Au Théâtre des Bouffes-du-Nord, Wang Bing filme le compositeur Wang Xilin. A nu, à vif, il n’a que sa peau et ses souvenirs. Une rencontre étourdissante.

 

Man in Black prend au mot le dramaturge Peter Brook, disparu en 2022, en ayant jeté son dévolu sur « ses » Bouffes-du-Nord, lui qui débutait son essai culte L’espace vide en ces termes : « Je peux prendre n’importe quel espace vide et l’appeler une scène nue. Quelqu’un traverse cet espace vide pendant que quelqu’un d’autre l’observe, et c’est suffisant pour que l’acte théâtral soit amorcé. »

Dans l’œuvre de Wang Bing, ce film minimaliste, très court (1h pile), proche du théâtre (brookien) filmé donc, est une proposition à-part qui, s’il faut la rattacher à ses créations passées, se situe au confluent de L’homme sans nom (2009), portrait d’un solitaire, déambulation colle-au-corps, et de ses films qui décrivent le quotidien des « camps de rééducation » instaurés par le régime de Mao au début des années 1960, comptons-en trois : Fengming (2007), Le fossé (2010) et Les âmes mortes (2018).

Suivre un homme, un seul, ses gestes, répétés, c’était donc L’homme sans nom, mais avec ici en miroir Wang Xilin, nu, muet, qui mime les violences subies par un artiste face au régime.

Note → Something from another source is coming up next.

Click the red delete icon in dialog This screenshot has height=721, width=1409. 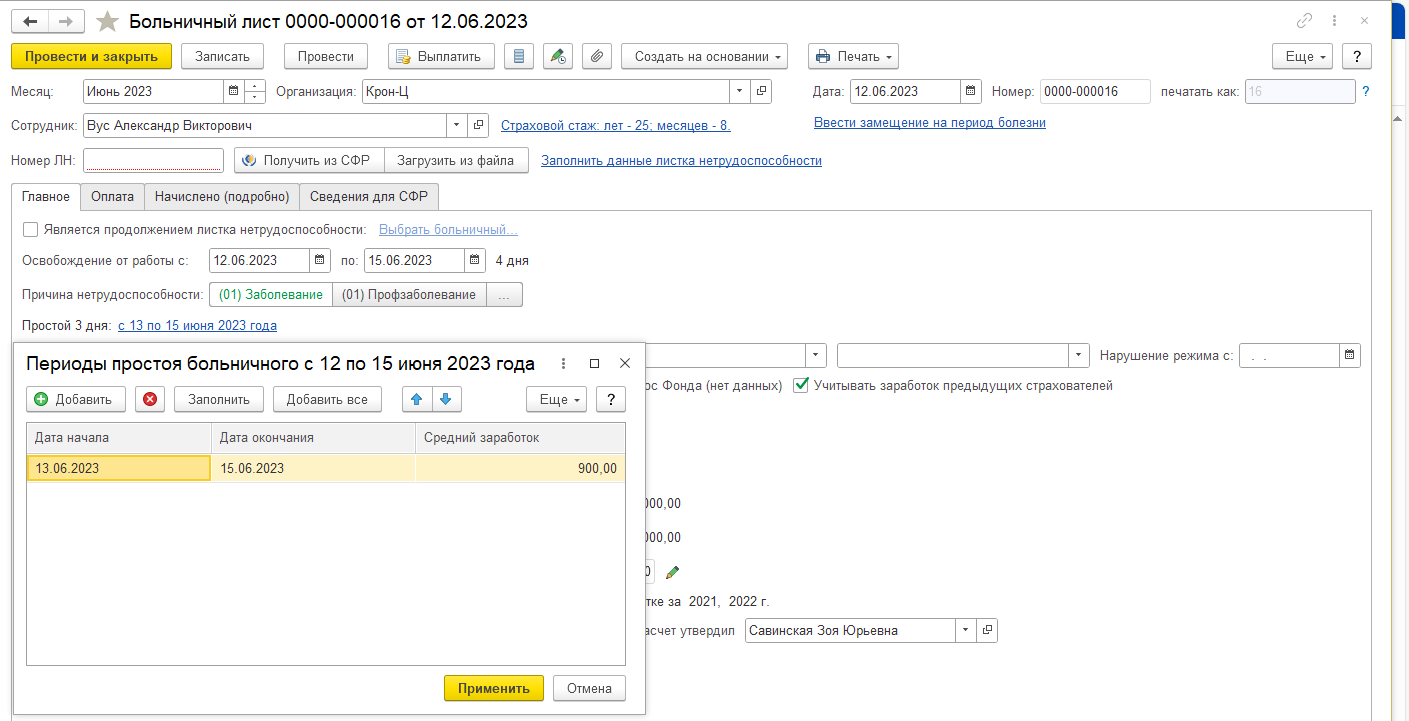[x=150, y=400]
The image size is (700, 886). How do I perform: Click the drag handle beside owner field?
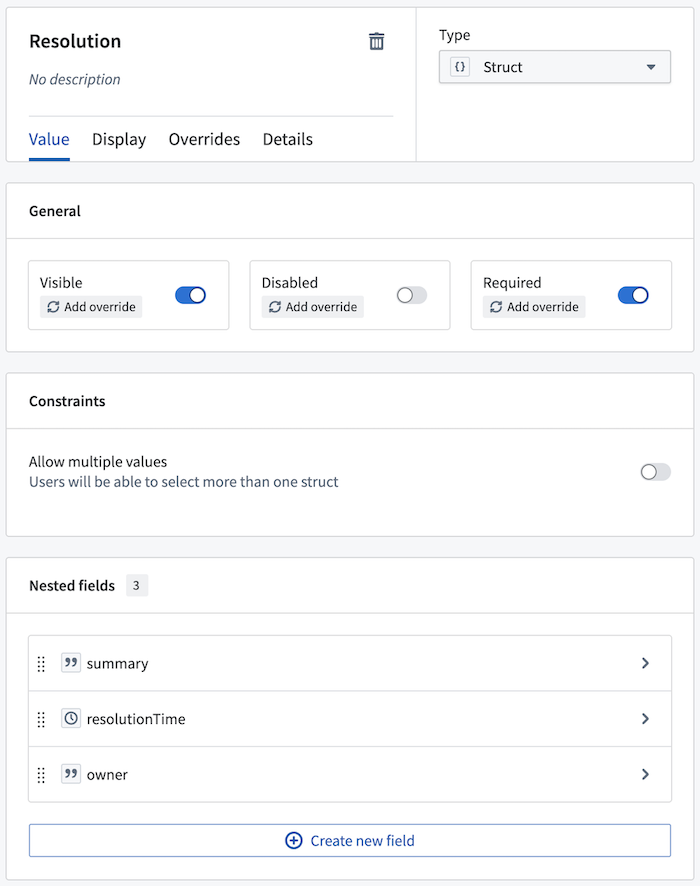tap(42, 775)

Et un corps qui se traîne, vers des galeries inhospitalières, que ce soient celles des habitats troglodytes de L’homme sans nom ou de Le fossé, parce que ces images font aujourd’hui écho aux sombres arcades de ces Bouffes dévorantes dans lesquelles s’enfonce régulièrement Wang Xilin, c’est une nouvelle épissure de son œuvre.

 

Dans un second temps, Wang Xilin se pose et se met à parler, mémoire vive, débit alerte : il évoque tangiblement cette fois la Révolution culturelle, les intimidations, les brimades, la folie et la mort qui frappent ses proches, des larmes et de la colère, et c’est donc en cela que l’entretien raccroche avec les confessions au long cours et face-caméra de Fengming et de Les âmes mortes.
Un interrupteur appuyé dans le premier, un rideau tiré dans le second, à ces altérations de l’image répond celle du son dans Man in Black, un curseur à pousser ou non, puisque les symphonies composées par Wang Xilin recouvrent occasionnellement sa voix ; comme si le compositeur était à nouveau réduit au silence, certes par le régime, mais surtout par son propre travail, Wang Bing illustrant cette mécanique insidieuse et révoltante consistant à persuader un esprit libre et créatif qu’il ne peut s’en prendre qu’à lui-même, que sa volonté d’exercer librement et de discourir sur les affres de son monde à travers son art sont les raisons-mêmes de la souffrance qui l’accablent en retour.

 

Cette dissociation, ici entre images et sons, trouve une autre forme d’expression lors du final, somptueux, dans lequel Wang Xilin s’engouffre une nouvelle fois dans les méandres du théâtre, avant qu’un panoramique du cinéaste s’attardant sur les sièges vides des balcons ne s’achève sur sa silhouette, l’artiste étant finalement assis là, nous observant fixement, ou s’observant fixement, dédoublement ultime, l’homme face à l’homme, l’homme face à l’artiste, renvoyés dos à dos toute sa vie, aujourd’hui Wang Xilin paraît pouvoir briguer le face-à-face.

 

MAN IN BLACK (France, États-Unis, Royaume-Uni, 2022), un film de Wang Bing, avec Wang Xilin. Durée : 1h. Sortie en France non déterminée.